Canada’s economy, in common with the U.S., has been operating “above capacity,” with the demand for goods and services outstripping supply. Underlying price pressures were exacerbated by Russia’s invasion of Ukraine and the subsequent energy and global supply chain shocks. Neither policymakers nor forecasters saw these coming. However, national governments and central bankers were slow to digest the implications.

In B.C., the inflation picture differs somewhat from in Canada as a whole. Here, the overall CPI was rising by 4.3 per cent at the beginning of 2022, somewhat below the national rate. But by year’s end, B.C. inflation had risen to 7.8 per cent – almost a full percentage point above the Canadian figure.

Higher inflation in B.C. has been driven in part by steeper year-over-year increases in the price of “owned accommodation” as well as in transportation (with gas prices in B.C. up 30 per cent year over year compared with 18 per cent nationally). A higher inflation rate suggests our economy became even more overheated than Canada’s in 2022. This means B.C. policymakers should be paying more attention to expanding the economy’s supply-side potential. Instead, like their stumbling counterparts in Ottawa, they have been preoccupied with supporting and stimulating spending and consumption.

In response to spiking inflation, the Bank of Canada raised its short-term policy rate on seven occasions in 2022, taking the overnight rate from a rock-bottom 0.25 per cent in early March to 4.25 per cent by December. Further increases are all but guaranteed next year. The dramatic increases in borrowing costs engineered by the central bank have started to weigh on indebted households, especially those with variable or recently renewed mortgages. In the coming year, the higher cost of credit will begin to crimp investment spending as well, pushing the overall B.C. economy into a visible slowdown.

Higher borrowing costs quickly showed up in real estate markets. In early 2022, borrowers could get secure a five-year mortgage for 3.45 per cent. By December the comparable rate was almost six per cent. Resale activity fell markedly in 2022, and home prices began to soften – a trend that is expected to continue in the coming months.

In 2022, B.C.’s labour market also shifted into uncharted territory. As the unemployment rate move steadily lower in 2021-22 and hiring continued, reported job openings soared well above the number of unemployed people in the province. This unprecedented situation emerged last spring, affecting most B.C. industries. Job openings have been particularly plentiful in food services, accommodation, construction, truck transportation and parts of retail. More recently, hiring and job creation have slowed, and vacancies have dipped. As the economy slows in 2023, labour market conditions are likely to “normalize” somewhat, such that the number of job seekers again exceeds the number of job vacancies.

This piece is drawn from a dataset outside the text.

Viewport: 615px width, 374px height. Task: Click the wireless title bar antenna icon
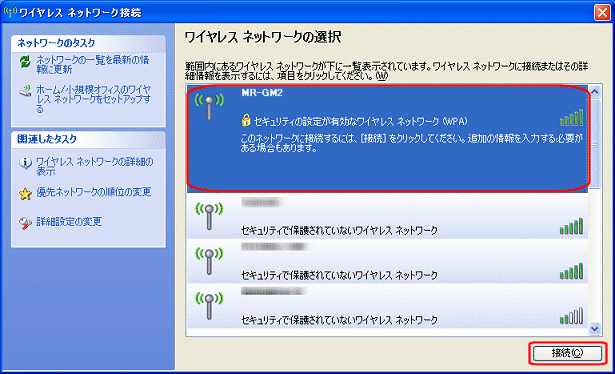point(10,13)
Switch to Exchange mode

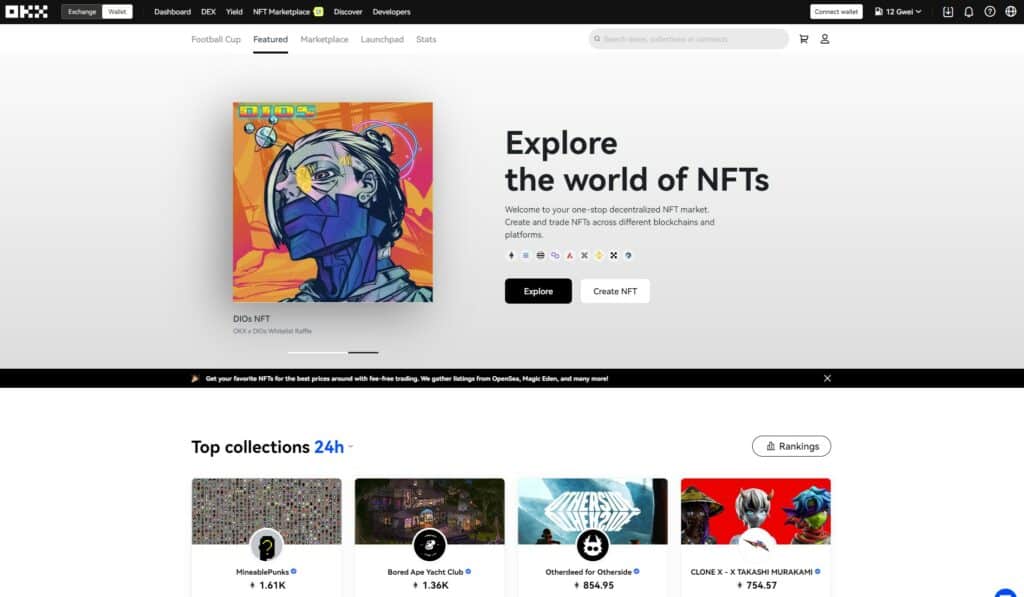coord(82,12)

For B.C., one of the most significant developments in 2022 was the acceleration of population growth from the 1.5 to 1.7 per cent annual rate typical of the past few years, to 2.2 per cent recently – the fastest pace since the mid-1990s. This mainly reflects a steep rise in federal immigration targets, although interprovincial migration has also been a factor. Another important demographic shift in 2022 was the “natural” component of population growth turning negative. By late 2021, the number of deaths in B.C. exceeded births, with that pattern becoming more entrenched in 2022. This underscores the reality that immigration is now the only thing standing in the way of a shrinking Canadian population.

Jock Finlayson is the Business Council of British Columbia’s senior adviser; Ken Peacock is the council’s senior vice-president and chief economist.